— start TEXT SEGMENT —

In his latest novel, The Emperor of Gladness, we meet 19-year-old Vietnamese-American Hai, as he is about to end his own life, but he is saved by a chance meeting with an old and senile Lithuanian woman, Grazina, and an eclectic group of co-workers in a run-down fast food restaurant.
In Vuong’s America, the idea that the outsiders of society and the working-class poor can escape poverty through hard work is exposed as a lie. The closest they get to a break from their dead end days are drugs, pills or a breather in the restaurant’s freezer. But through the story of Grazina, Hai and his colleagues, he shows how unexpected friendships and care for those around us can be a respite in all the hopelessness.

— end TEXT SEGMENT —

PROBLEMS AND TASKS
1. Answer these questions using the review of The Emperor of Gladness:
(a) How old is Hai?
(b) In what kind of place do Hai's co-workers work?
(c) What does the review list as the closest the characters get to a break from their dead end days?
2. Write the next few sentences of the review of The Emperor of Gladness, starting after its final sentence.
The data after this point has no connection to the review of The Emperor of Gladness.

— start DATA BLOCK —

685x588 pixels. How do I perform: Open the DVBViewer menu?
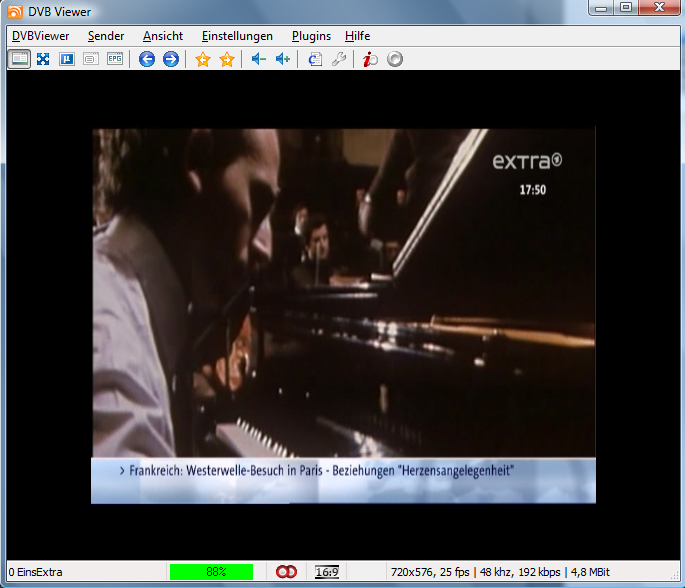pos(41,35)
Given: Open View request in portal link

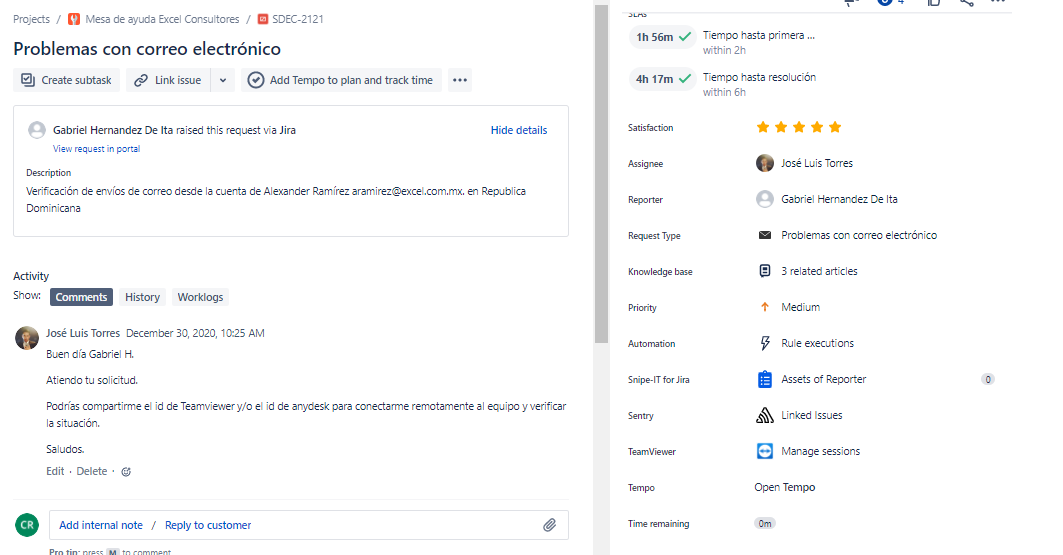Looking at the screenshot, I should (96, 149).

— end DATA BLOCK —

ANSWER SET
1.
(a) 19
(b) A run-down fast food restaurant
(c) Drugs, pills, or a breather in the restaurant's freezer

2.
Ocean Vuong is the winner of the American Book Award, the Mark Twain Award, the T. S. Eliot Prize and the Whiting Award, to name a few. He is known for the award-winning and critically acclaimed titles Night Sky With Exit Wounds, Time Is A Mother and On Earth We’re Briefly Gorgeous. His poetry is also clearly visible in his novels, vibrating with lyricism and metaphors that say with you after reading.
At the House of Literature, Vuong was joined by the Norwegian poet and editor Priya Bains for a conversation about loss and grief, chosen families and writing about the working-class poor.